El narrador insiste en la acción, luego del diálogo, lo que hace es describir las actividades
de los personajes: “equilibra..., sonríe..., lo besa... y parte”, en relación al hijo. El padre ve
a su hijo partir y en seguida vuelve a su propia actividad, a su quehacer, se enccuentra
“feliz con la alegría de su pequeño”. Esta felicidad, que más tarde se convertirá en
“alucinada felicidad”, se encuentra en relación a ese día poderoso en el escenario
misionero; con toda la intensidad del sol.

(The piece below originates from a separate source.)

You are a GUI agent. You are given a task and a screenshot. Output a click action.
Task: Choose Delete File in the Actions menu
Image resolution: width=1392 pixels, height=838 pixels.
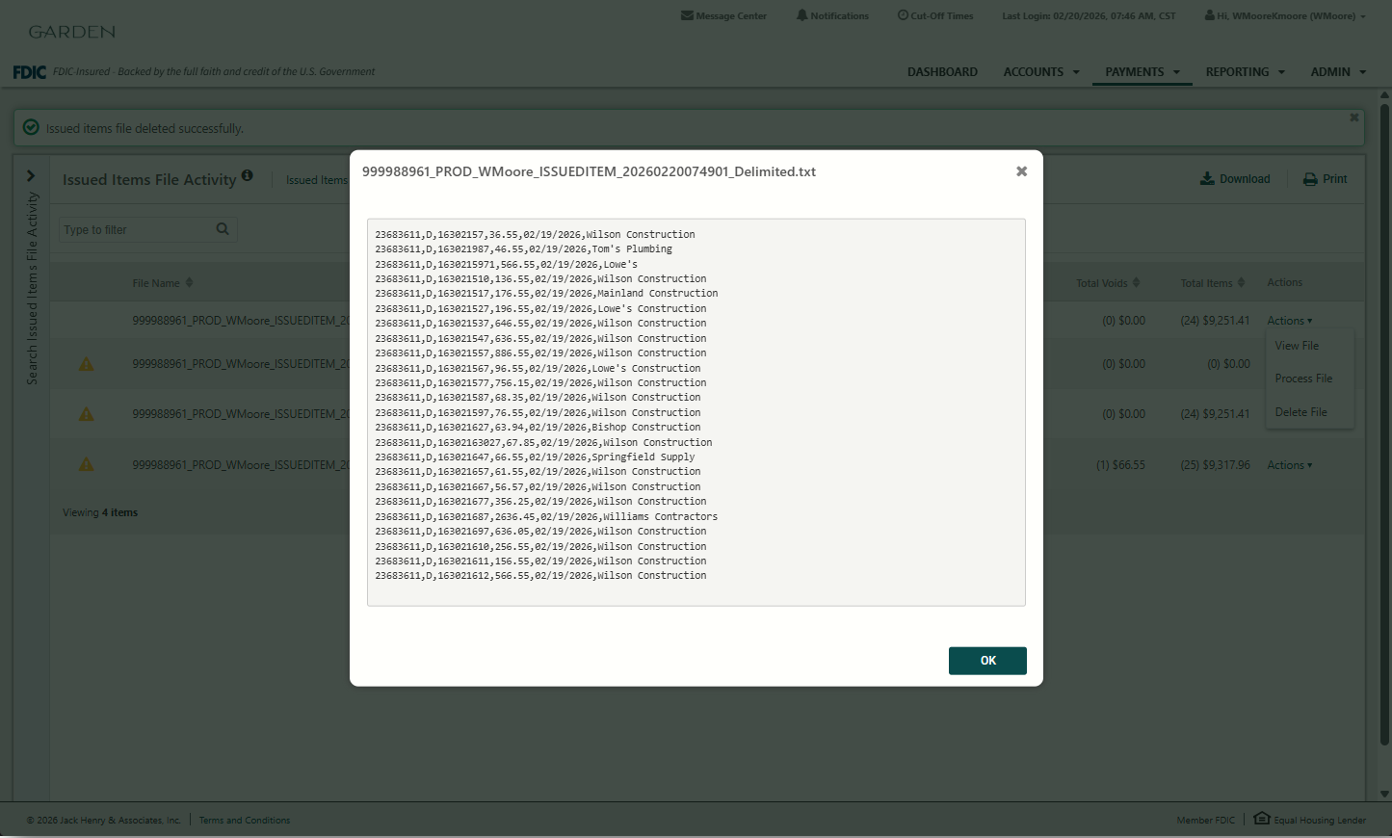click(1300, 412)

La acción narrativa posee una dirección ascendente, tiende hacia un clímax, hacia el
punto más intenso de la narración, desde el momento en que se expresa: “Ha cruzado la
picada roja y se encamina rectamente al monte a través del abra de espartillo”, haciendo
referencia al accionar del hijo. Este ha cruzado la línea, el color rojo simbólicamente
sanguíneo y la rectitud de su camino, lo conducen inexorablemente a la fatalidad.
El hijo tiene un estado de inmadurez animal; a pesar de haber sido educado “desde su
más tierna infancia en el hábito y precaución del peligro”, como afirma el narrador, no
tiene sino trece años, explicita. Posee cierta inocencia “a juzgar por la pureza de sus ojos
azules, frescos aún de sorpresa infantil”. El estado de inmadurez animal se vuelve mucho
más explícito cuando se compara al hijo con un cachorro; un cachorro que aún no ha
terminado de madurar y desarrollarse en todas sus facultades.
Hay mucha familiaridad con las armas, la relación entre la infancia del hijo y la del padre,
brindan anticipan ironicamente el desenlace: “A los trece años hubiera dado la vida por
poseer una escopeta”. El hijo da la vida, a causa de la escopeta.
El tiempo está marcado por la naturaleza: “El sol ya muy alto, continua ascendiendo”. El
cenit se corresponde con el ascenso de la acción. La naturaleza se encuentra en
equilibrio desde un comienzo, pero comienza a alterarse, al igual que se ha alterado el
accionar de los personajes: “el aire enrarecido como en un horno, vibra con el calor”, se
altera el ambiente a medida que transcurre el tiempo hacia ese final inamovible.
Comienza la preocupación del padre. El tiempo se explicita: “El padre echa una ojeada a
su muñeca: las doce”. Su hijo debería estar de vuelta, si tenemos en cuenta la mutua
confianza que hay entre los personajes y la promesa de su hijo de volver a la hora de
almorzar. Sin embargo, luego de mirar hacia el monte, vuelve a su actividad.
Con el transcurso del tiempo, la preocupación aumenta y consigue que el padre salga a la
búsqueda de su hijo. La preocupación es ahora un dato más para la conclusión final. El
padre no ha oido ningún ruido desde el estampido, deja sus quehaceres y sale a buscar al
hijo. La naturaleza se encuentra detenida, al igual que la actividad del hijo. La inmovilidad
se corresponde con la muerte.
Hay un grado alto de desesperación por parte del padre: “La cabeza al aire y sin machete,
el padre va. Corta el abra de espartillo, entra en el monte, costea la línea de cactus...”, se
percibe el nivel de desprotección en que se encuentra el padre, desprovisto de todo.
El desvío que realiza el narrador al mencionar la muerte del hijo, produce mayor intriga.
Este no termina sus oraciones, es la estrategia que tiene para sugerir, para que el relato
se mantenga en el plano de lo objetivo.
Se fusionan las historias: “Ahora, en cada rincón sombrío del bosque, ve centellos de
alambre; y al pie de un poste, con la escopeta descargada al lado, ve a su...”. El padre se
encuentra ya inmerso en su alucinada realidad, que se expresa en el diálogo que tiene
con su hijo. La atención pasa ahora al hijo, el diálogo existe en la mente del padre. Un
padre que sonríe de “alucinada felicidad... pues ese padre va solo”.